La batalla ideológica y política por subvertir el socialismo y combatir el comunismo desatada ferozmente por el imperialismo, la burguesía y la reacción alcanzó un importante triunfo con la reversión del proceso de construcción del socialismo en  la URSS, con el asalto de la dirección del Partido Comunista de la Unión Soviética por parte de la camarilla de traidores y oportunistas acaudillados por Jrushov, con la transformación de   la URSS en una superpotencia social  imperialista, con la desintegración del campo socialista, con la degeneración de una gran parte de los partidos comunistas de todas las regiones y continentes.
Eran años de intensa confrontación entre el trabajo y el capital, entre los pueblos y el imperialismo, entre la izquierda y la derecha, entre los reformistas y revolucionarios, entre los marxistas leninistas de  lado de los trabajadores y los pueblos y, los oportunistas y revisionistas de lado de los capitalistas y el imperialismo.

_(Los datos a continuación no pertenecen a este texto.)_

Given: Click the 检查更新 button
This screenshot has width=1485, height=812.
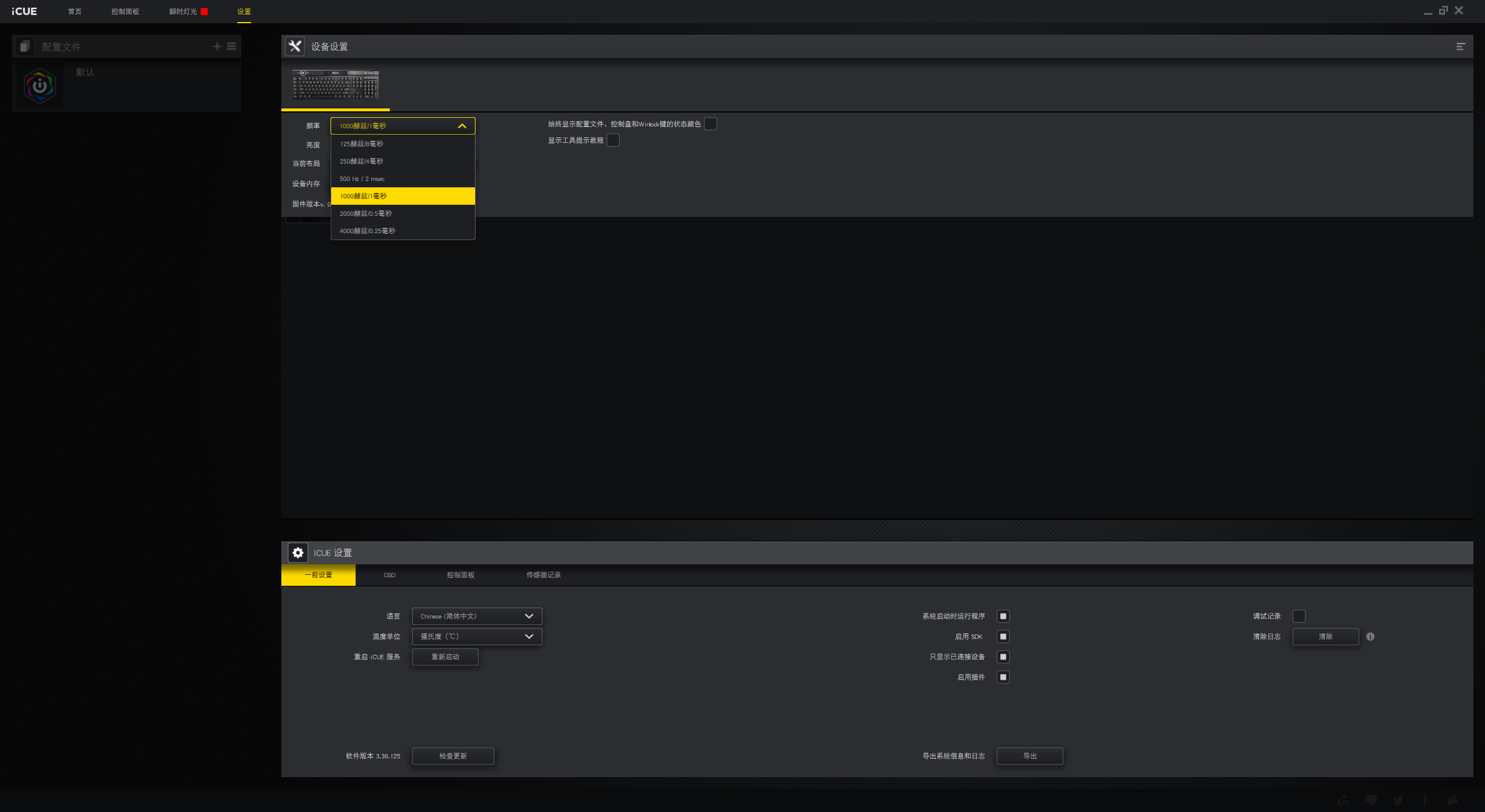Looking at the screenshot, I should [x=452, y=756].
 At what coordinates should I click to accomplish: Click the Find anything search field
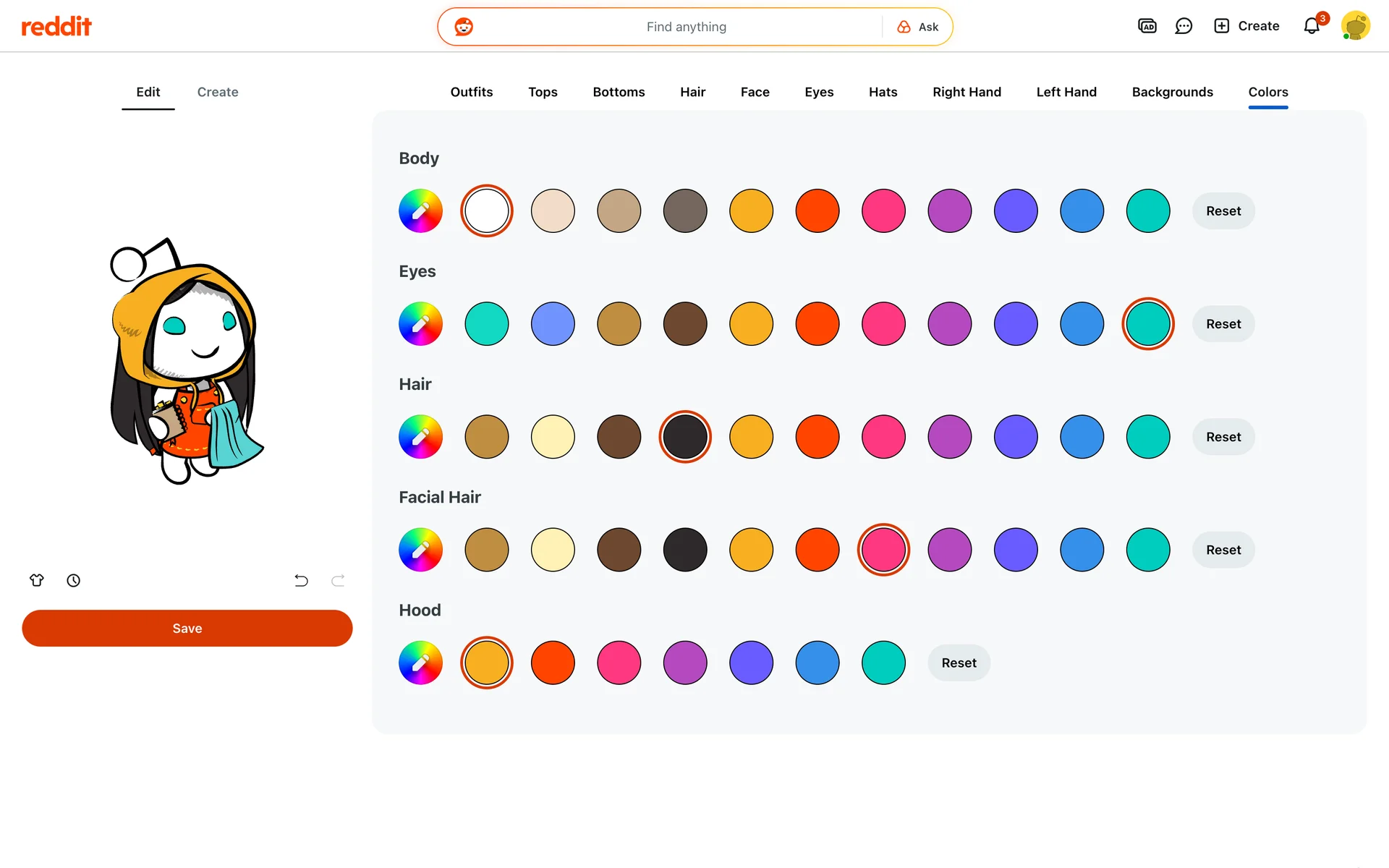tap(686, 27)
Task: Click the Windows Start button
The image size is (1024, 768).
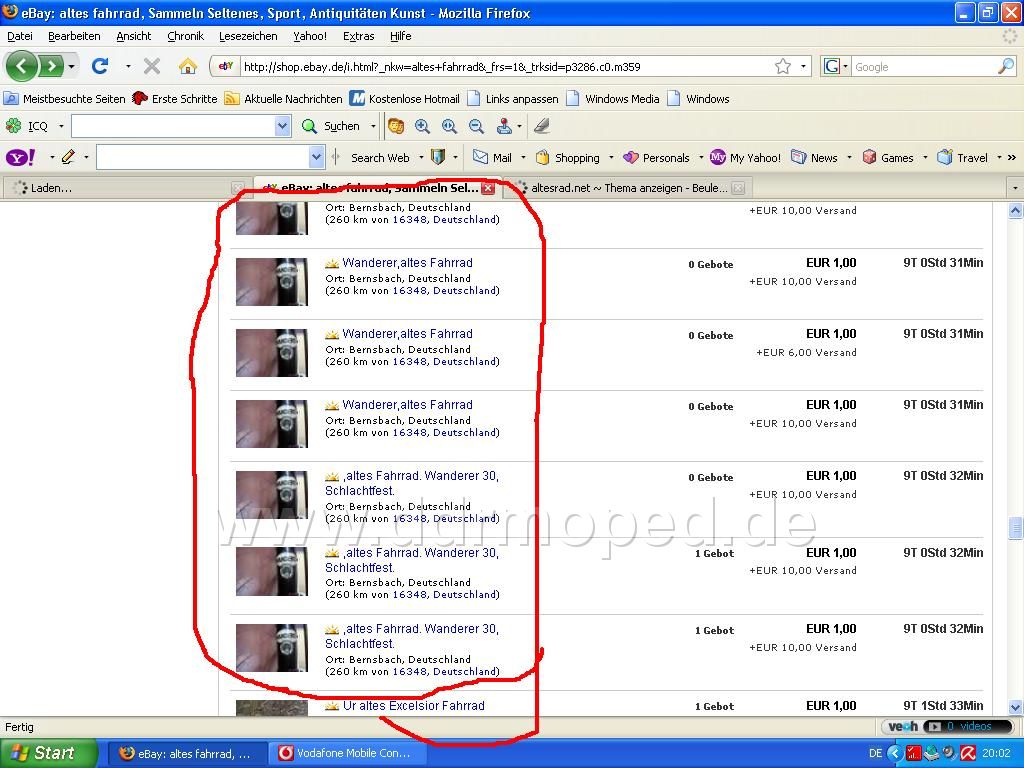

En el seno del Movimiento Comunista Internacional se librababa una intensa batalla entre el marxismo leninismo y el revisionismo contemporáneo. Los oportunistas con el pretexto del cambio de los tiempos, del aparecimiento de nuevos fenómenos sociales, económicos y políticos recuperaron viejas tesis de los Kausky y Beristaín, elaboraron otras nuevas y con el paraguas y el prestigio de la Unión Soviética, del Partido de Lenin  las difundieron en el seno del movimiento obrero y revolucionario. Denigraron y renegaron de Stalin, de la grandiosa obra de construcción del socialismo. Renunciaron a la revolución y el socialismo, se sometieron al imperialismo y a la reacción. Negaron la dictadura del proletariado y enarbolaron la tesis del “estado de todo el pueblo”. Renegaron del partido de la clase obrera y propusieron “el partido de todo el pueblo”. Plantearon la “vía pacífica” para la conquista del poder, en realidad renunciaron a esa responsabilidad y siguieron el camino de las reformas. Esgrimieron la tesis de “la competencia pacífica” entre el socialismo y el capitalismo. En los hechos transformaron al partido comunista en un partido reformista, desarticularon el movimiento obrero y traicionaron varios procesos revolucionarios en marcha.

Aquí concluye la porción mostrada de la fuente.